1. The European Union
There are increased outputs among dairy farmers over the past several years. EU milk production is 6.8 times larger than New Zealand’s milk production, and it continues to grow. Hence, higher inclination and favorable decision-making towards clinging to the EU market.
2. U.S. Milk Production
The milk which American dairy farmers produce has continued to become soar. Production was up nearly 2% in September 2017 and 1.4% in October 2017.
3. Dairy Producer Margins
LaMendola says that profit margins do not look too terrible. Although they are below the farmer’s expectations, it is still important to note that there are more fabulous highlights of profit margins being extremely regional. It has been found that California continues to show a decline in the production of milk & dairy products, which has led to negative margins.

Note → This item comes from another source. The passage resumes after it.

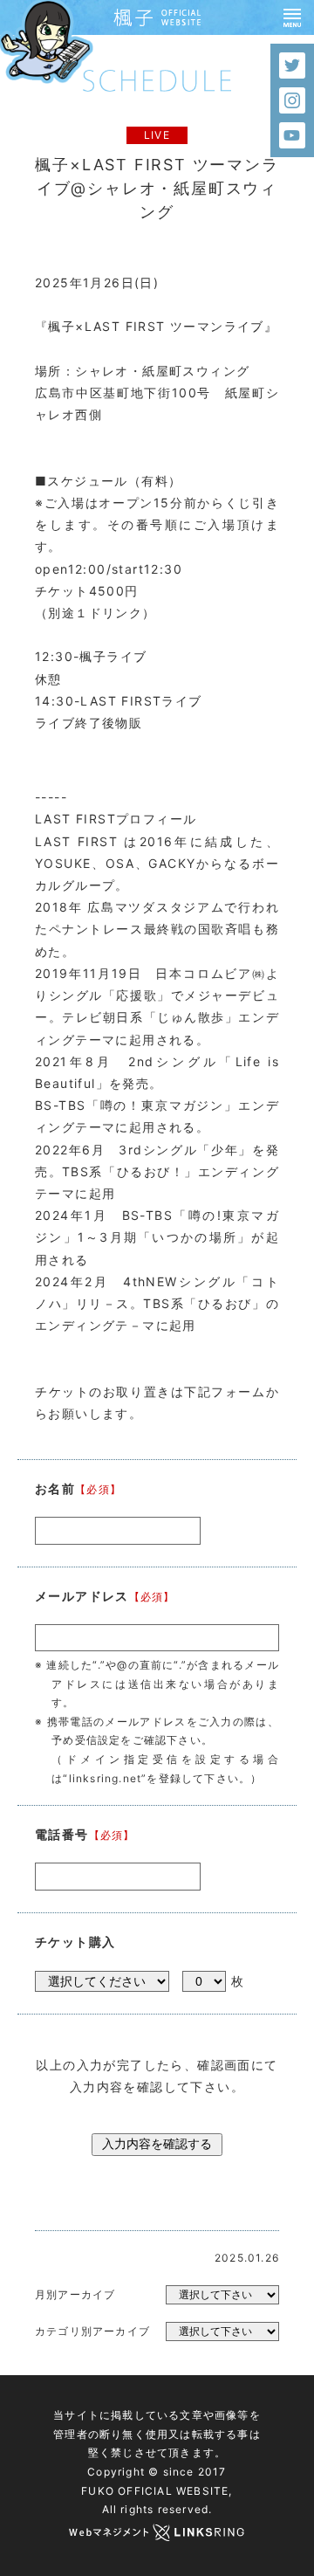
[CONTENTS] (292, 17)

Currently, the domestic market for milk is not too helpful. While dairy fat had boosted local application for several months, it seems to be flattening out now. Instead, yogurt, another highly demanded milk & dairy product and a huge driver of domestic milk demand has also flatlined. So, it’s clear and comes as no surprise that fluid consumption continues to decline. Moreover, export sales have held up over the past year and export sales are not enough to prop up milk prices because of the global oversupply of milk.
Not only is there a global glut of milk, but milk powder stocks are soaring as well. There is also an imbalance in the demand and supply of milk in the markets. LaMendola says massive stocks of milk & dairy products around the world are putting pressure on prices. Even cheese, another favorite milk and dairy product, has been trading in a range and faced price pressure.